Voice, coming from various resonating combinations, tells of states of

self, regions of the world, and stereotypes invoked. The voices of musical

instruments function similarly.

 

Voice is also what we hear from our sound environment, animate and

inanimate. It is easy to understand the world as filled with various spirits and

voices. Imparting cognition and volition to the wind, etc., is naturally another

issue. Imitation of voices reflects the way images have entered our personal

space.

 

Imitating voices comes in several ways: I hear something and respond

spontaneously, or I imitate something consciously, or I dream something and

do it, or I study something and present it. The response to the original voice

in each case is delayed differently and colored differently. But all relate to the

reflex response.

 

Little children play with the sound world, answering reflexively; field frogs and

other signaling creatures play with the reflex, taking turns leading and following.

There is both a compulsion to answer and the desire to evoke and answer. This

game is a fundamental music, a linguistic music. In music where there is only

melody, most of the world’s music, the role shifting in answering and counter-

pointing expands this game.
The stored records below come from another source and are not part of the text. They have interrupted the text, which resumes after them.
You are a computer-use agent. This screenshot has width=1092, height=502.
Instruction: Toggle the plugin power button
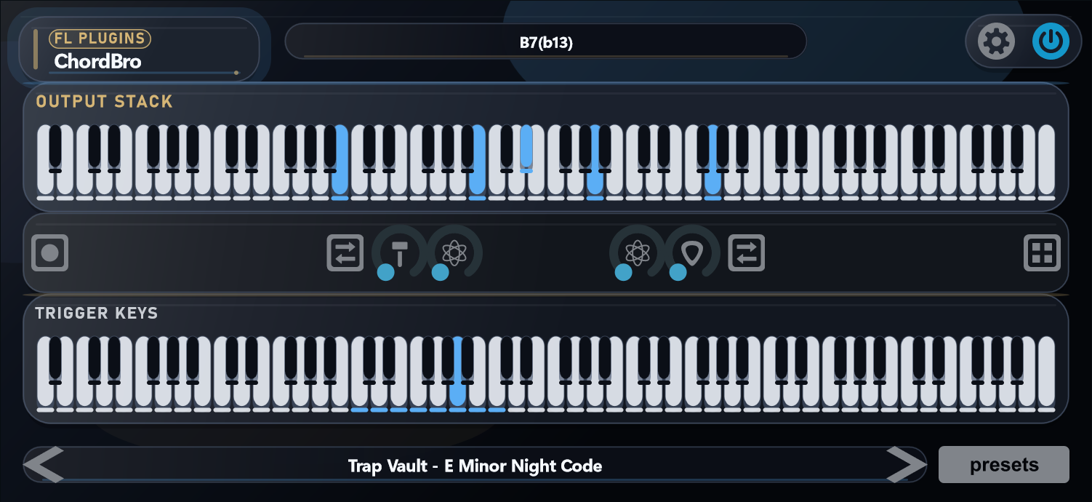coord(1049,41)
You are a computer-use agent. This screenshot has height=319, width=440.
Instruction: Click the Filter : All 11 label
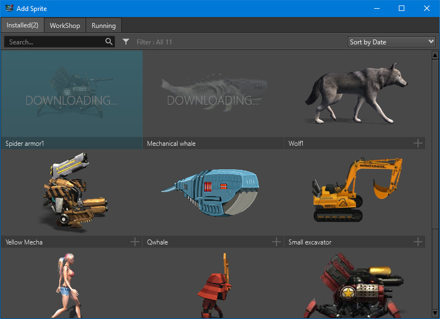154,42
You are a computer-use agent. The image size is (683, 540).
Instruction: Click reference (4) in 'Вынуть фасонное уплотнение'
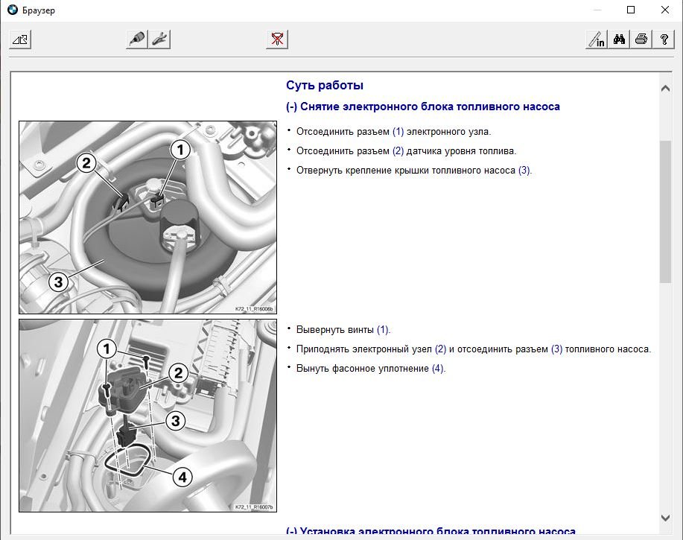coord(438,369)
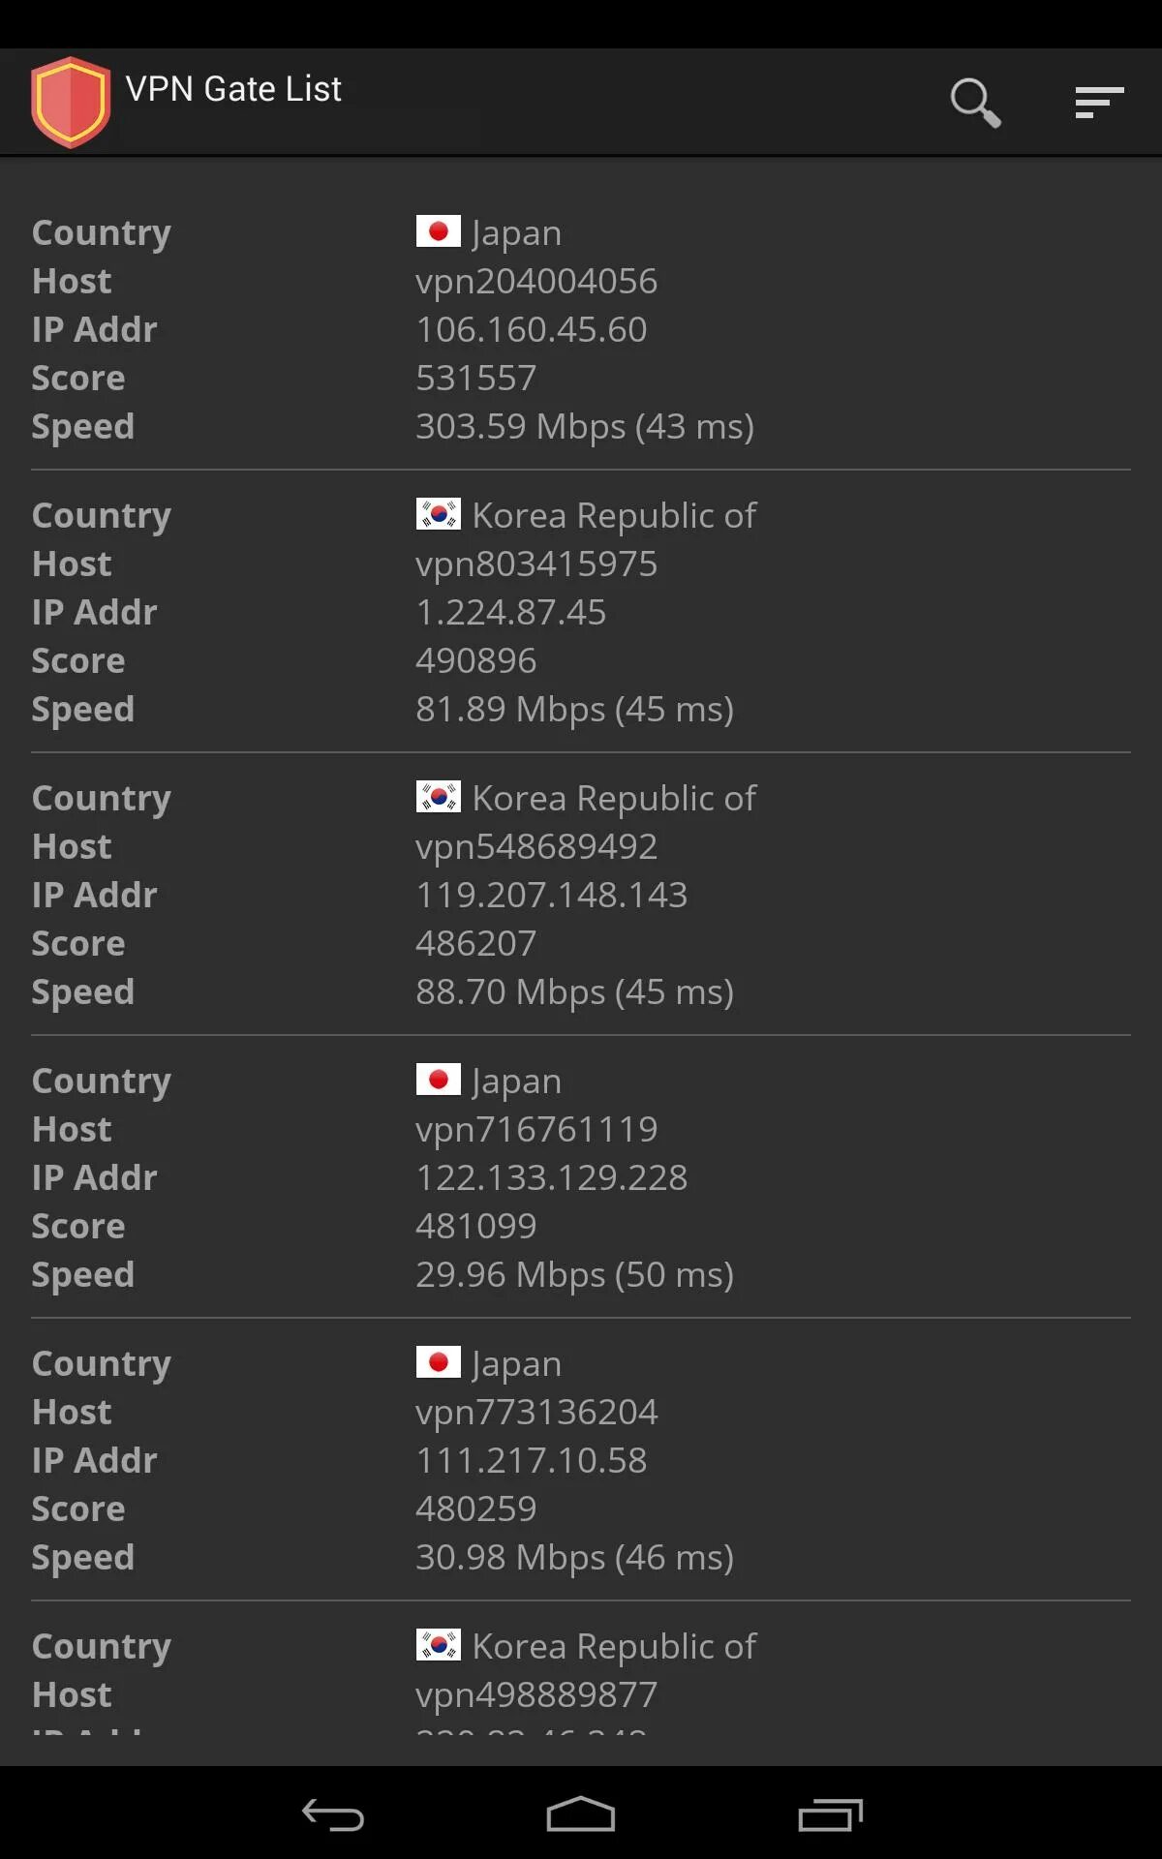Tap the VPN Gate shield logo
Screen dimensions: 1162x1859
(70, 102)
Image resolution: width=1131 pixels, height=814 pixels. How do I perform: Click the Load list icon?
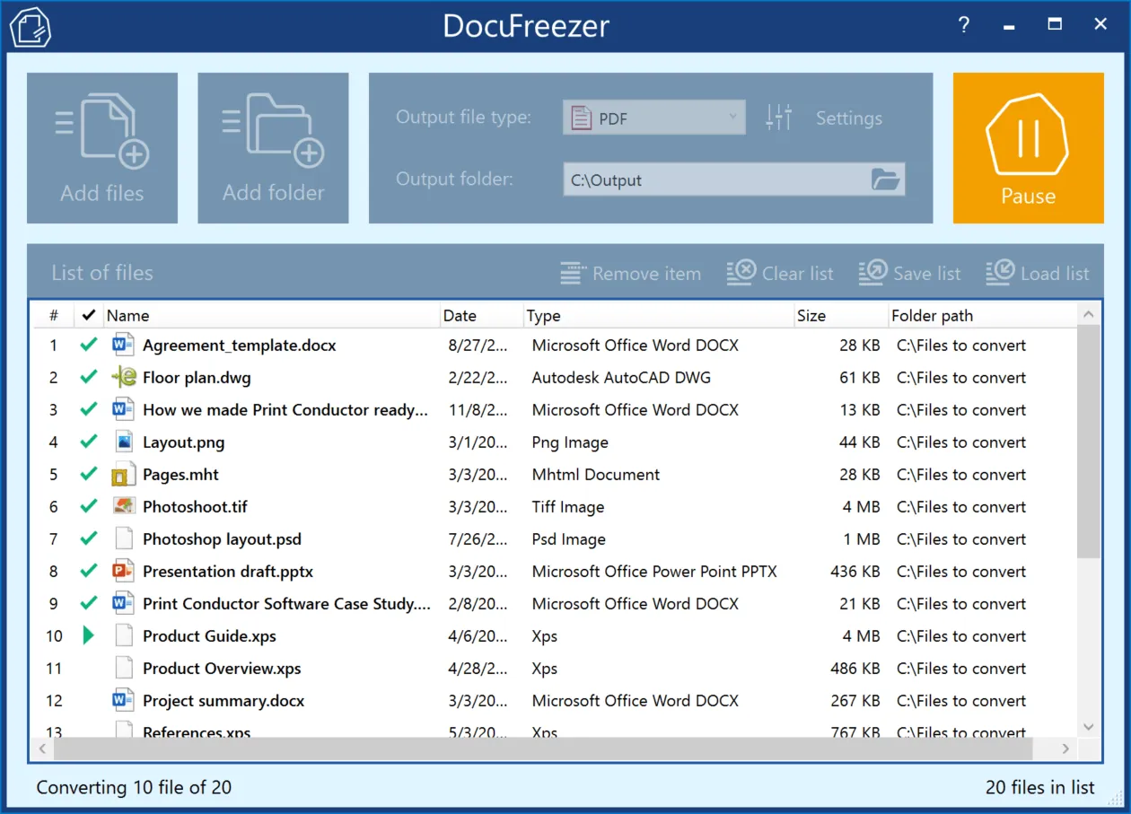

Basic forms are echoing, dialogue, and follow the

leader.

 

Chanting, as a way of traveling between or dwelling on various body resonances

and voice locations, is found in all cultures. By chanting, I mean vocal music

where voice is primary and if there are instruments, they propel and punctuate.

From breathing we know our moods and gross physical states. From chanting

we know ourselves better as ‘bells,’ and collections of voices (places in and out

of ourselves). From playing with our unisons and reflex responses, we join with

each other and our environment as active spirits.

 

And we know our artists as magicians who trick us in ways we want to be

tricked. The common matrix of breath, voice and gesture can be tapped

by anyone. But an artist, athlete, priest, or any transcendor is expected to

go beyond what everyone can do within that matrix. In social dancing, for

example, anyone keeping the beat can begin something, but a good band gets

you farther.

 

So as a living performer confronted with such high things, I know people will

not enter my body without a seductive process.

 

In stating this overview publicly, there is my hope that when the ritual context is

established for any activity, that activity can then be that much higher.